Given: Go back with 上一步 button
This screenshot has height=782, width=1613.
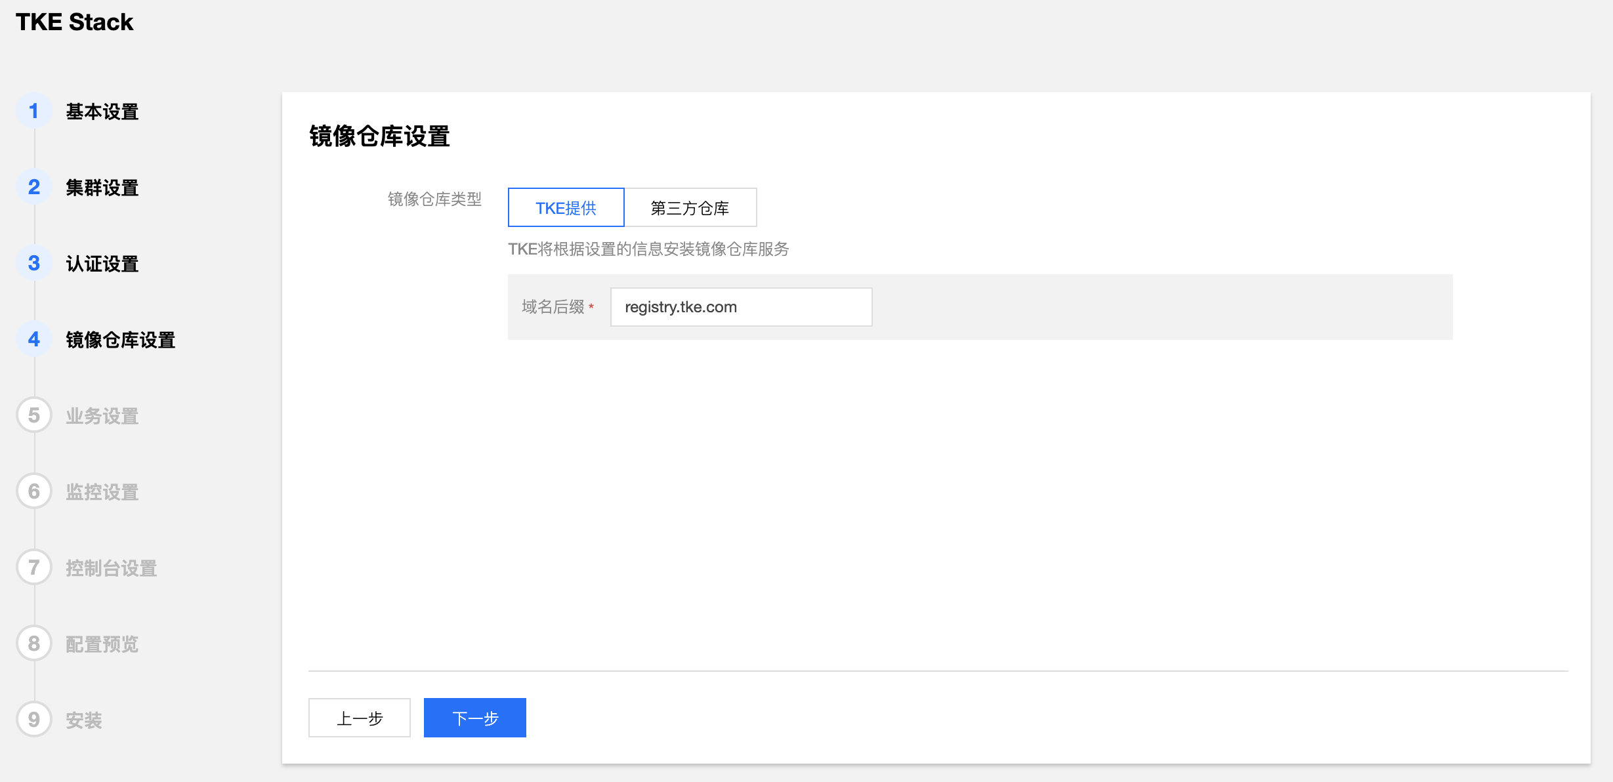Looking at the screenshot, I should coord(359,718).
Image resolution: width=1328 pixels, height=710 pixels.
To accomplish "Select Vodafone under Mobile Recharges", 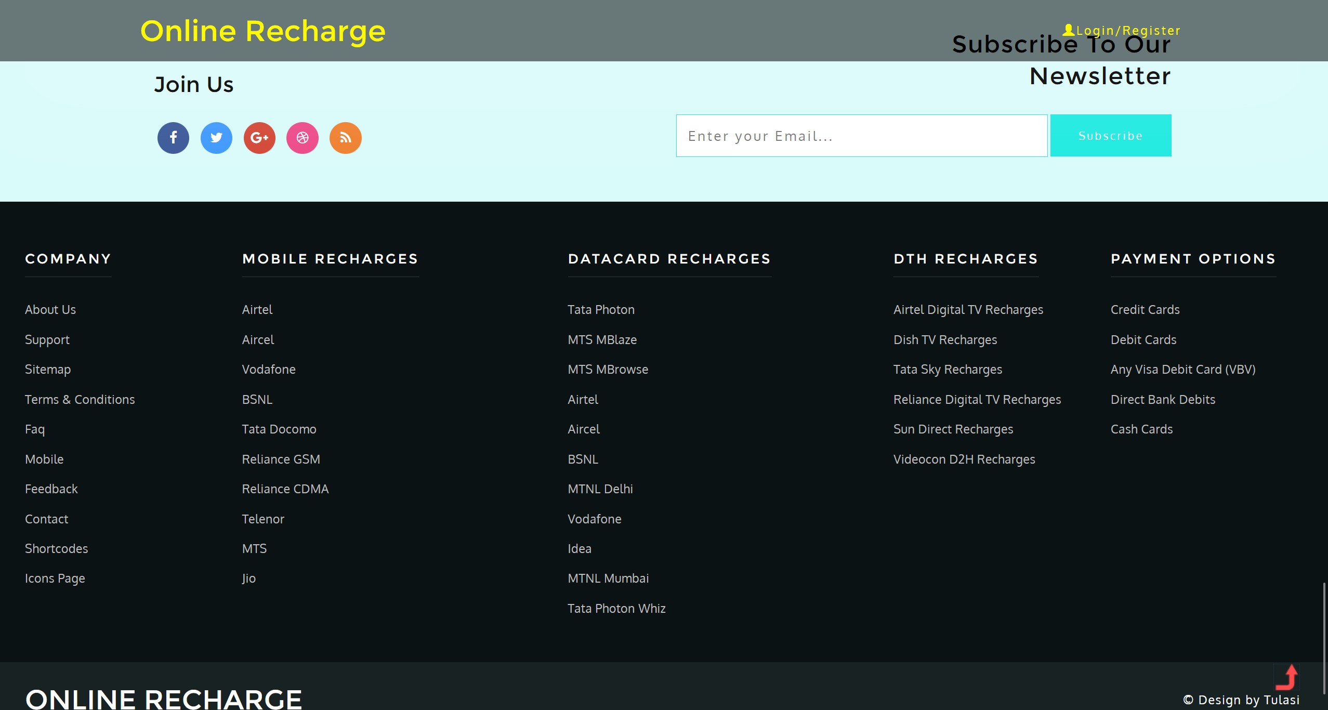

****************************************

Transcribe the material above in full. No picture is to be copied.

Given: Go back with 上一步 button
This screenshot has height=782, width=1613.
Looking at the screenshot, I should coord(359,718).
Image resolution: width=1328 pixels, height=710 pixels.
To accomplish "Select Vodafone under Mobile Recharges", 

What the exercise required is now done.